_WHAT YOU ARE ASKED TO DO_
Reproduce every entry word for word.
BEGIN SOURCE MATERIAL
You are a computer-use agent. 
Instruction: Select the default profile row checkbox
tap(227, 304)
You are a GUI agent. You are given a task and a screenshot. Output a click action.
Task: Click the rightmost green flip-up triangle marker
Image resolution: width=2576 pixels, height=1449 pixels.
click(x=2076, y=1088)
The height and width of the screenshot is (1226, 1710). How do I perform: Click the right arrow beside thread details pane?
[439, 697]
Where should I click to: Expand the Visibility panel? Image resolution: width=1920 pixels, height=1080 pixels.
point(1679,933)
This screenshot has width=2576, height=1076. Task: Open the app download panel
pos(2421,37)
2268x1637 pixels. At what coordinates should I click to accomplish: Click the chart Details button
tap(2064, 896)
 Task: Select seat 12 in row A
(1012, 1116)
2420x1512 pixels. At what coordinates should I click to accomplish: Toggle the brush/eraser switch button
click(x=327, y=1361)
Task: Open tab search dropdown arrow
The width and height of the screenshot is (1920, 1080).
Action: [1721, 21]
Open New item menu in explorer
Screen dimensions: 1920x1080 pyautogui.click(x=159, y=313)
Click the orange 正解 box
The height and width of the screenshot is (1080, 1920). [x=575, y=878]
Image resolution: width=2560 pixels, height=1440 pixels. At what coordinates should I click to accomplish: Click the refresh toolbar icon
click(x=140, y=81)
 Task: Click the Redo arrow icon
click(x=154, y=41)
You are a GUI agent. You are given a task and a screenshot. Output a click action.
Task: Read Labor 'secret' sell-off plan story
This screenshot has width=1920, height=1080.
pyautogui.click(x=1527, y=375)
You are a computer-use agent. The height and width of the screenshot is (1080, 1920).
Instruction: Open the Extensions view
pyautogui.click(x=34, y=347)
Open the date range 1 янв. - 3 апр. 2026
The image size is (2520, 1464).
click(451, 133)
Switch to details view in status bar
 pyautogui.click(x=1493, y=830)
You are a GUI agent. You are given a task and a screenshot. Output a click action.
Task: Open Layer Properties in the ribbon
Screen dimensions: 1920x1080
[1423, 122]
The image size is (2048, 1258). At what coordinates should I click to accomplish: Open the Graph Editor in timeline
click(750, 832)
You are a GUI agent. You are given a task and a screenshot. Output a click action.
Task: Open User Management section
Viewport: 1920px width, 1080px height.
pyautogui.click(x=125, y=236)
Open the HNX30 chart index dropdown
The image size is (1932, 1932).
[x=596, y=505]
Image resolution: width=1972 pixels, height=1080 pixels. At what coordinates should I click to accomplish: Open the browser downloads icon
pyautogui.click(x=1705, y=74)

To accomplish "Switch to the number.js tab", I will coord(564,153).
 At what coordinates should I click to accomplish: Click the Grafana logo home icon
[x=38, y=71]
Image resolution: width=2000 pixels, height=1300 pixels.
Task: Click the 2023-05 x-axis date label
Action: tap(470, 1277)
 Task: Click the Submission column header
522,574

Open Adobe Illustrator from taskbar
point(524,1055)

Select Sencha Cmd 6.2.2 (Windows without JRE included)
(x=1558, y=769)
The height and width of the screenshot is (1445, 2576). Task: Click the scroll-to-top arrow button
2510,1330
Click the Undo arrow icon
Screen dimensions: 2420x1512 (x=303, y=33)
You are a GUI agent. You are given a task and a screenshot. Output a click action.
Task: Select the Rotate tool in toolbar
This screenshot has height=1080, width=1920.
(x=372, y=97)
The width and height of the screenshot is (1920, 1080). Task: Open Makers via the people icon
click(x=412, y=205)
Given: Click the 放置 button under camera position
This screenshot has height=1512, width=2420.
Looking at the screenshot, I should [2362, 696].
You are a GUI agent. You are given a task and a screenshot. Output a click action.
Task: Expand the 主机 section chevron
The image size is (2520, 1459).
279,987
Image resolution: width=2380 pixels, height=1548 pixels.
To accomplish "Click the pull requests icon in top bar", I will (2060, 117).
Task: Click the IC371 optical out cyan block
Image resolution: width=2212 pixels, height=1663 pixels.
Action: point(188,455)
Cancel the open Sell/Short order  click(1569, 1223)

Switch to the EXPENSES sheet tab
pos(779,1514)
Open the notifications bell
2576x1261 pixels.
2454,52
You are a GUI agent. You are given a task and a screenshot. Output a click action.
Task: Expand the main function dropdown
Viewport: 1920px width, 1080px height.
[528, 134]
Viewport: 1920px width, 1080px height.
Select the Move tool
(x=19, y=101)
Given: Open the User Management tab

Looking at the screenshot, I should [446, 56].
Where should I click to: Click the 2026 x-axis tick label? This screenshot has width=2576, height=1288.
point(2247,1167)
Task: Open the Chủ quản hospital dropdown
END SOURCE MATERIAL
_RESULT FOR THIS TASK_
You are a computer-use agent. 
Instruction: Select the default profile row checkbox
tap(227, 304)
You are a GUI agent. You are given a task and a screenshot. Output a click action.
Task: Click the rightmost green flip-up triangle marker
Image resolution: width=2576 pixels, height=1449 pixels.
click(x=2076, y=1088)
The height and width of the screenshot is (1226, 1710). How do I perform: Click the right arrow beside thread details pane?
[439, 697]
Where should I click to: Expand the Visibility panel? Image resolution: width=1920 pixels, height=1080 pixels.
point(1679,933)
This screenshot has width=2576, height=1076. Task: Open the app download panel
pos(2421,37)
2268x1637 pixels. At what coordinates should I click to accomplish: Click the chart Details button
tap(2064, 896)
 Task: Select seat 12 in row A
(1012, 1116)
2420x1512 pixels. At what coordinates should I click to accomplish: Toggle the brush/eraser switch button
click(x=327, y=1361)
Task: Open tab search dropdown arrow
The width and height of the screenshot is (1920, 1080).
Action: [1721, 21]
Open New item menu in explorer
Screen dimensions: 1920x1080 pyautogui.click(x=159, y=313)
Click the orange 正解 box
The height and width of the screenshot is (1080, 1920). [x=575, y=878]
Image resolution: width=2560 pixels, height=1440 pixels. At what coordinates should I click to accomplish: Click the refresh toolbar icon
click(x=140, y=81)
 Task: Click the Redo arrow icon
click(x=154, y=41)
You are a GUI agent. You are given a task and a screenshot. Output a click action.
Task: Read Labor 'secret' sell-off plan story
This screenshot has width=1920, height=1080.
pyautogui.click(x=1527, y=375)
You are a computer-use agent. The height and width of the screenshot is (1080, 1920).
Instruction: Open the Extensions view
pyautogui.click(x=34, y=347)
Open the date range 1 янв. - 3 апр. 2026
The image size is (2520, 1464).
click(451, 133)
Switch to details view in status bar
 pyautogui.click(x=1493, y=830)
You are a GUI agent. You are given a task and a screenshot. Output a click action.
Task: Open Layer Properties in the ribbon
Screen dimensions: 1920x1080
[1423, 122]
The image size is (2048, 1258). At what coordinates should I click to accomplish: Open the Graph Editor in timeline
click(750, 832)
You are a GUI agent. You are given a task and a screenshot. Output a click action.
Task: Open User Management section
Viewport: 1920px width, 1080px height.
pyautogui.click(x=125, y=236)
Open the HNX30 chart index dropdown
The image size is (1932, 1932).
[x=596, y=505]
Image resolution: width=1972 pixels, height=1080 pixels. At what coordinates should I click to accomplish: Open the browser downloads icon
pyautogui.click(x=1705, y=74)

To accomplish "Switch to the number.js tab", I will coord(564,153).
 At what coordinates should I click to accomplish: Click the Grafana logo home icon
[x=38, y=71]
Image resolution: width=2000 pixels, height=1300 pixels.
Task: Click the 2023-05 x-axis date label
Action: tap(470, 1277)
 Task: Click the Submission column header
522,574

Open Adobe Illustrator from taskbar
point(524,1055)

Select Sencha Cmd 6.2.2 (Windows without JRE included)
(x=1558, y=769)
The height and width of the screenshot is (1445, 2576). Task: Click the scroll-to-top arrow button
2510,1330
Click the Undo arrow icon
Screen dimensions: 2420x1512 (x=303, y=33)
You are a GUI agent. You are given a task and a screenshot. Output a click action.
Task: Select the Rotate tool in toolbar
This screenshot has height=1080, width=1920.
(x=372, y=97)
The width and height of the screenshot is (1920, 1080). Task: Open Makers via the people icon
click(x=412, y=205)
Given: Click the 放置 button under camera position
This screenshot has height=1512, width=2420.
Looking at the screenshot, I should [2362, 696].
You are a GUI agent. You are given a task and a screenshot. Output a click action.
Task: Expand the 主机 section chevron
The image size is (2520, 1459).
279,987
Image resolution: width=2380 pixels, height=1548 pixels.
To accomplish "Click the pull requests icon in top bar", I will (2060, 117).
Task: Click the IC371 optical out cyan block
Image resolution: width=2212 pixels, height=1663 pixels.
Action: point(188,455)
Cancel the open Sell/Short order  click(1569, 1223)

Switch to the EXPENSES sheet tab
pos(779,1514)
Open the notifications bell
2576x1261 pixels.
2454,52
You are a GUI agent. You are given a task and a screenshot. Output a click action.
Task: Expand the main function dropdown
Viewport: 1920px width, 1080px height.
[528, 134]
Viewport: 1920px width, 1080px height.
Select the Move tool
(x=19, y=101)
Given: Open the User Management tab

Looking at the screenshot, I should [446, 56].
Where should I click to: Click the 2026 x-axis tick label? This screenshot has width=2576, height=1288.
point(2247,1167)
Task: Open the Chủ quản hospital dropdown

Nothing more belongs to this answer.